Speaking of networking, there is a new book out you may want to check out:

jade star ebook coverJade Star is now available in ebook and print formats.

So it begins…

Jade is determined to die. She is old, and feels useless, when she points her tiny subspace craft at the cold stars. She wakes up in the care of others who refuse to grant her death, and instead give her a new mission in life complete with a new body.

Jade isn’t happy, and she only gets angrier when she learns that her mysterious new home hides a horrible secret. It’s time for this old lady to kick butt and take names. Aliens, death, destruction… nothing trumps the fierce old woman who is protecting her family.

 

9 Comments

Filed under CEDAR SANDERSON, MARKETING, PROMOTION

9 responses to “Networking works for Writers

  1. Greater love hath no man than he who writes posts for his beloved…

    Take care of yourself.

  2. sabrinachase

    Are you really saying you married Cedar for her Vast Tracts of Fans? 😀 (Serpentine! Serpentine!)

    • sanfordbegley

      Well no, I don’t really need fans, as I noted, I am not a writer.

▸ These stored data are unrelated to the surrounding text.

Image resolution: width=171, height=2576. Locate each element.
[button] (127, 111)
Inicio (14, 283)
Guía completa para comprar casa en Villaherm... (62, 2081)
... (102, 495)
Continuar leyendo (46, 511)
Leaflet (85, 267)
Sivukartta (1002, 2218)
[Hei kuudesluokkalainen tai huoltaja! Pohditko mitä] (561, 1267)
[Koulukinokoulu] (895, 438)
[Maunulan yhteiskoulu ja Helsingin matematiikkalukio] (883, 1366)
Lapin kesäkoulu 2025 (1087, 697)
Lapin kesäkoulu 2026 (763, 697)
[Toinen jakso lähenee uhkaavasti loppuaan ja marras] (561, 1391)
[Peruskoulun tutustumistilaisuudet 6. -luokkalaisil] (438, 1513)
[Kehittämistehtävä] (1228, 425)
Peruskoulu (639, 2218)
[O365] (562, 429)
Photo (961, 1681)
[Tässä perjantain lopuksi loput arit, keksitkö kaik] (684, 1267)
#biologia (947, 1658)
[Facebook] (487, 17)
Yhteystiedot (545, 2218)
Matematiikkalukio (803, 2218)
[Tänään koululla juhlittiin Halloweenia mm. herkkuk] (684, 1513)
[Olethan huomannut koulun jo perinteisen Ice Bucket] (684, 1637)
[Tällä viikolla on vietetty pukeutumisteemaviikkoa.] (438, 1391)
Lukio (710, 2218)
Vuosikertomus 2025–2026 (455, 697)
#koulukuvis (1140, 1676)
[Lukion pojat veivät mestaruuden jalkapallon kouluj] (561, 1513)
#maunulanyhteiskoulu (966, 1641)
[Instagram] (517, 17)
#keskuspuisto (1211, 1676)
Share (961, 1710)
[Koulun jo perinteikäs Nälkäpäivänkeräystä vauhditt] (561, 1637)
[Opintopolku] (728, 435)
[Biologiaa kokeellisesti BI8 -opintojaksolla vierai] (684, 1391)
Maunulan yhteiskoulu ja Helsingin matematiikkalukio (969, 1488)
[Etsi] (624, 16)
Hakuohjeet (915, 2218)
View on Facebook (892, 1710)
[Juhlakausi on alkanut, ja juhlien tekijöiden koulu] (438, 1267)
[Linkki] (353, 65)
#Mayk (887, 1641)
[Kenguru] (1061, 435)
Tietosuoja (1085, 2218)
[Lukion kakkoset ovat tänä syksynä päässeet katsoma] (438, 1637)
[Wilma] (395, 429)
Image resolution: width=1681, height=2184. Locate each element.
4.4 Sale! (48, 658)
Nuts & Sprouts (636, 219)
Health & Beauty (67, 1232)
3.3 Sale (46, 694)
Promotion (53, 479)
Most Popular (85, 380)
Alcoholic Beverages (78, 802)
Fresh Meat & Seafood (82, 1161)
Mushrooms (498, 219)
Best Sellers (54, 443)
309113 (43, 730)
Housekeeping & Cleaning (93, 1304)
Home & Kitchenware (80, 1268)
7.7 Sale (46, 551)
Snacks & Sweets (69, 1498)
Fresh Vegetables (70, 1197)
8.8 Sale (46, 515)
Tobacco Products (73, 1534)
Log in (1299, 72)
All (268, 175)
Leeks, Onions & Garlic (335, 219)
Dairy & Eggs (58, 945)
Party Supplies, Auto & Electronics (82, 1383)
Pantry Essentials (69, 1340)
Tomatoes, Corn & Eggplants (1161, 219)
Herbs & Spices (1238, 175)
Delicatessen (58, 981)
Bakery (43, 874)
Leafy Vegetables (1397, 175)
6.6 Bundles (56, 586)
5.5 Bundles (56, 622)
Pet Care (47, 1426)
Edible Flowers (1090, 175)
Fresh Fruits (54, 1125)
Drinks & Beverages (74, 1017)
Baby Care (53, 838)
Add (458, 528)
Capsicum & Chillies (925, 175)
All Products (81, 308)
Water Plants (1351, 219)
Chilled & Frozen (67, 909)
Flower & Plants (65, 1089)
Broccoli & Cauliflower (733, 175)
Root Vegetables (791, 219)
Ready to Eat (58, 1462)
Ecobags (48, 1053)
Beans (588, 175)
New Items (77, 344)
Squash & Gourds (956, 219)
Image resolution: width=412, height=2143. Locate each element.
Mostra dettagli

I married Cedar for her large…intellect

  3. Hear hear! And for those authors who do not intend to publish with the Big 5, Secondary 60, or Itty Bitty Regional Press and Want Ads, there’s still value in not being a horse”s patoot when introduced to said editors or others. It may be because I came from two very small fields (academia and aviation), but word gets around.

    And (since I blew this one recently): If someone offers you an introduction to a Major Person in the Field, and insists on telling them to look for you at a conference, try to find out what your sponsor has told Major Person. If I had been looking for a toe in the door with a Large Fantasy Imprint, I blew it because I didn’t realize that my patron had told Top-Dog-Editor-Type that I wanted to work with a major house. As it was I wasted a valuable contact and cost my patron a favor.

    • sanfordbegley

      Well yes, knowing what the people in the network are looking for is a necessity. I also agree that being a public horse’s patoot is a bad idea for anyone. Well at least anyone not running for president apparently.

  4. I have a network of online writer friends – and none in real life. I have a tiny bunch of people who have read my work – but I seem to be connected mostly to introverts, and, though some have written lovely reviews (amazing reviews!), I’m not getting recommendations in any quantity.

    My writer friends keep me from being isolated, but they are not usually my readers. I’m not doing well at connecting with the readers I know are out there yet, and the things I’ve tried have had very limited success.

    I’ll figure it out one day – find the right network for the people who like their novels realistic and layered and complex. BTW, Cedar read Pride’s Children and gave me a lovely review. Something tells me YOU might like it. Ask her what she thinks.

    Thanks for giving us something to ponder today. Hope she gets well quickly.

    • sanfordbegley

      Finding fans is hard. I know of several excellent writers that have tiny fanbases despite all. some of them are doing everything right, and still are getting no where. Especially since what works varies so

  5. fynbospress

    I wouldn’t lay claim to a fanbase… I mean, I write blurbs. That doesn’t exactly garner fans. But I have found that actively responding to opportunities to help people, as and when I can, has garnered a good number of acquaintances and friends across a number of fields.

    I didn’t set out to network, so much as I set out to be kind, and pass the help I received on to others. The effect, though, has been surprisingly similar.